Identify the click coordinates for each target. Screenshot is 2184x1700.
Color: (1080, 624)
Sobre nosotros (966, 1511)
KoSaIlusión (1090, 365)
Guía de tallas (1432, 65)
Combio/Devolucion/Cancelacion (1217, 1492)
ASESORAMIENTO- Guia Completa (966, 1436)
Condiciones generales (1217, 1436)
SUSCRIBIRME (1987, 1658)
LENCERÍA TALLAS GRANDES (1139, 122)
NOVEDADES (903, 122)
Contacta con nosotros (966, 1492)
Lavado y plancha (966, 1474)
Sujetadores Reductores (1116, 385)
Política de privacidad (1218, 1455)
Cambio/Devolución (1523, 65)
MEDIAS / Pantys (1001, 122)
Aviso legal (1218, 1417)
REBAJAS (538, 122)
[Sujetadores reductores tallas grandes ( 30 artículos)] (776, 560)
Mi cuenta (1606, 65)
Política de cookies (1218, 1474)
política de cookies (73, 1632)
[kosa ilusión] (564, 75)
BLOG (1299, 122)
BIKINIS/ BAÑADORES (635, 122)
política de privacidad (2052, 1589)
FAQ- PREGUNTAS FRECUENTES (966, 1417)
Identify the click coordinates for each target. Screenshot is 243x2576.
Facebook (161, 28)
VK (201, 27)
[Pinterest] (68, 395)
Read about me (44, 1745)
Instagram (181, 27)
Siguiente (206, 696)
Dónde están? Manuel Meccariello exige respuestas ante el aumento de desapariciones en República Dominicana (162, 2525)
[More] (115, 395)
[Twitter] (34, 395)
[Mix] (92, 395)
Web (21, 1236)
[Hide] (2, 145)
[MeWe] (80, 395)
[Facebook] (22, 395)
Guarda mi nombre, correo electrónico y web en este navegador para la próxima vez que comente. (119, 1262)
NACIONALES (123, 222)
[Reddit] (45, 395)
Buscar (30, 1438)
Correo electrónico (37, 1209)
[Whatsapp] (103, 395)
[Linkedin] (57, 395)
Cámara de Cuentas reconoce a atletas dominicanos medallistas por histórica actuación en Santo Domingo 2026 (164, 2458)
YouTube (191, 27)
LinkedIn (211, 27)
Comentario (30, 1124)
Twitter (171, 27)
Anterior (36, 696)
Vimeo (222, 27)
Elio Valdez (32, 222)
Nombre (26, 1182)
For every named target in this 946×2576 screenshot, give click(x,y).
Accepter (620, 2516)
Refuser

----

- _What to work on_
Give back the data exactly, with no line dropped.

- _Result of the task_
Identify the click coordinates for each target. Screenshot is 2184x1700.
Color: (1080, 624)
Sobre nosotros (966, 1511)
KoSaIlusión (1090, 365)
Guía de tallas (1432, 65)
Combio/Devolucion/Cancelacion (1217, 1492)
ASESORAMIENTO- Guia Completa (966, 1436)
Condiciones generales (1217, 1436)
SUSCRIBIRME (1987, 1658)
LENCERÍA TALLAS GRANDES (1139, 122)
NOVEDADES (903, 122)
Contacta con nosotros (966, 1492)
Lavado y plancha (966, 1474)
Sujetadores Reductores (1116, 385)
Política de privacidad (1218, 1455)
Cambio/Devolución (1523, 65)
MEDIAS / Pantys (1001, 122)
Aviso legal (1218, 1417)
REBAJAS (538, 122)
[Sujetadores reductores tallas grandes ( 30 artículos)] (776, 560)
Mi cuenta (1606, 65)
Política de cookies (1218, 1474)
política de cookies (73, 1632)
[kosa ilusión] (564, 75)
BLOG (1299, 122)
BIKINIS/ BAÑADORES (635, 122)
política de privacidad (2052, 1589)
FAQ- PREGUNTAS FRECUENTES (966, 1417)
Identify the click coordinates for each target. Screenshot is 243x2576.
Facebook (161, 28)
VK (201, 27)
[Pinterest] (68, 395)
Read about me (44, 1745)
Instagram (181, 27)
Siguiente (206, 696)
Dónde están? Manuel Meccariello exige respuestas ante el aumento de desapariciones en República Dominicana (162, 2525)
[More] (115, 395)
[Twitter] (34, 395)
[Mix] (92, 395)
Web (21, 1236)
[Hide] (2, 145)
[MeWe] (80, 395)
[Facebook] (22, 395)
Guarda mi nombre, correo electrónico y web en este navegador para la próxima vez que comente. (119, 1262)
NACIONALES (123, 222)
[Reddit] (45, 395)
Buscar (30, 1438)
Correo electrónico (37, 1209)
[Whatsapp] (103, 395)
[Linkedin] (57, 395)
Cámara de Cuentas reconoce a atletas dominicanos medallistas por histórica actuación en Santo Domingo 2026 (164, 2458)
YouTube (191, 27)
LinkedIn (211, 27)
Comentario (30, 1124)
Twitter (171, 27)
Anterior (36, 696)
Vimeo (222, 27)
Elio Valdez (32, 222)
Nombre (26, 1182)
For every named target in this 946×2576 screenshot, give click(x,y).
Accepter (620, 2516)
Refuser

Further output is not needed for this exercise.